「そうだクラネス。君から貰った時計の調子が悪くてね、ちょっと見て来てくれるかい?」
「全く、俺は便利屋じゃないぞ」
話の流れでクラネスさんは奥の部屋へと消えていってしまった。
顔に出してはいないけれど、できればエイトさんと二人きりになりたくなかった。
この人はクラネスさんとは違う怖さがある。だけどそれを言葉で表すのは難しい。
「灯さん」
優しく穏やかな声。名前を呼ばれ、私の右側へ座った彼の方へ視線を向ける。そこで綺麗な瞳と目が合った。
「悪かったね。あいつ、何も言わずに連れて来たんじゃないのかい?」
別世界の人間がここに来ることはよくあるのか、エイトさんも私の存在をあっさりと受け入れている。
「そうですね。でも後から説明してくれました。私は研究に使われるそうです」
少しの苛立ちを言葉に乗せて返事をした。
「怒ってもいいんだよ」
「私が何か言ったところで、聞く耳持ちませんから」
クラネスは昔からそうだよ、と笑っていた。
なぜだろう。ただ話しているだけなのに、エイトさんのペースに呑み込まれていく。
この人は今、何を考えているのだろう。
落ち着いた空気の中で、複雑な感情さえも攫ってしまいそうな冷たい熱を感じる。
「灯さんは、この町のことをどのくらい知っていますか?」
柔らかい風がそっと頬に触れる。
「この町の人たちは、夢に出てくるキャラクターだと聞きました。正直まだ理解できていませんが」
「それはいずれ分かりますよ。では、夢を見るのは好きですか?」
先程から質問ばかりされている。もしかして何か探られているのだろうか。
「まぁ、嫌いではないですけど」
夢に出てくるという話が本当なら、仮に嫌いでもはっきり嫌いですとは言えないだろう。
濁し気味に答えるとエイトさんは頷き、また質問をする。
「では怖い夢、悲しい夢を見るのは?」
冷や汗が背中を伝う感覚。嫌な冷たさを感じた。
私は焦っている?
人が見る夢は楽しいものばかりではない。私が最後に見た夢もそうだった。
手を伸ばしても届かない黒い影。

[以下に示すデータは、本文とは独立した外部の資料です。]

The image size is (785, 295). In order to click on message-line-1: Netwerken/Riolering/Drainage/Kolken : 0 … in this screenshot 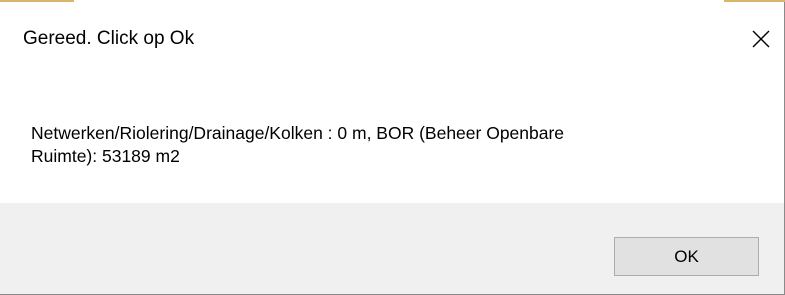, I will do `click(298, 133)`.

私を置いていく影の夢を見ると寂しい気持ちになる。
だけど私はこの夢の話はしなかった。
「見たものによっては目覚めが悪かったり、翌日まで引きずってしまうこともあるので、できれば見たくないですかね」
どう答えていいのか分からず、一般的にはこうじゃないかと思う内容を伝えた。
「大抵の人はそう答えるだろうね」
優しく言葉を返してくれたけれど、どこか辛そうに見える。
「そんな夢に出てくるのが、この町の者たちなんだよ」
「え、それってどういう」
彼は曇りのある表情で軽く息を吐いた。
「夢に種類があるように、登場するキャラクターたちにも種類がある。楽しい夢なら可愛らしいものやかっこいいもの、理想の人物が現れる。反対に怖い夢や悲しい夢に出てくるのは、怪物や得体の知らない化け物、何かに追われたり、閉じ込められたり……。見た人に怖いと思わせる夢を見させてしまうのが、この町の者たちに与えられた役割なんだ。いずれもすぐに忘れてしまうものには変わりないけどね」
この町の人たちは人間が見る夢に出でくるキャラクターであり、見た人が怖いと感じる存在である。
ここへ来るまでに見てきた町の様子を思い出しても、そんな風には見えない。だって怖いというイメージとはかけ離れていたから。
「この町以外にも、夢に出てくるキャラクターたちが住んでいる町はあって、そちらでは楽しい夢を見せるために生きている者たちがいる。だが我々は違う。君が会ってきた者たちは皆、夢の中では嫌われ役になる」
怖いものを見せられたり、悲しませられるのなら"それ"を嫌ってしまうのは仕方がないのかもしれない。
でも怖いものは人よって違うだろうし、皆が怖がるとは限らないのでは……。
「灯さんは優しいですね」
一人考え込んでいると声をかけられた。
「どうしてですか?」
「私の話を聞いて、町の者たちのことを考えてくれている。そういう顔をしているよ」
「変な顔してました?」
心配になって訊ねると、エイトさんは優しく微笑みながら言った。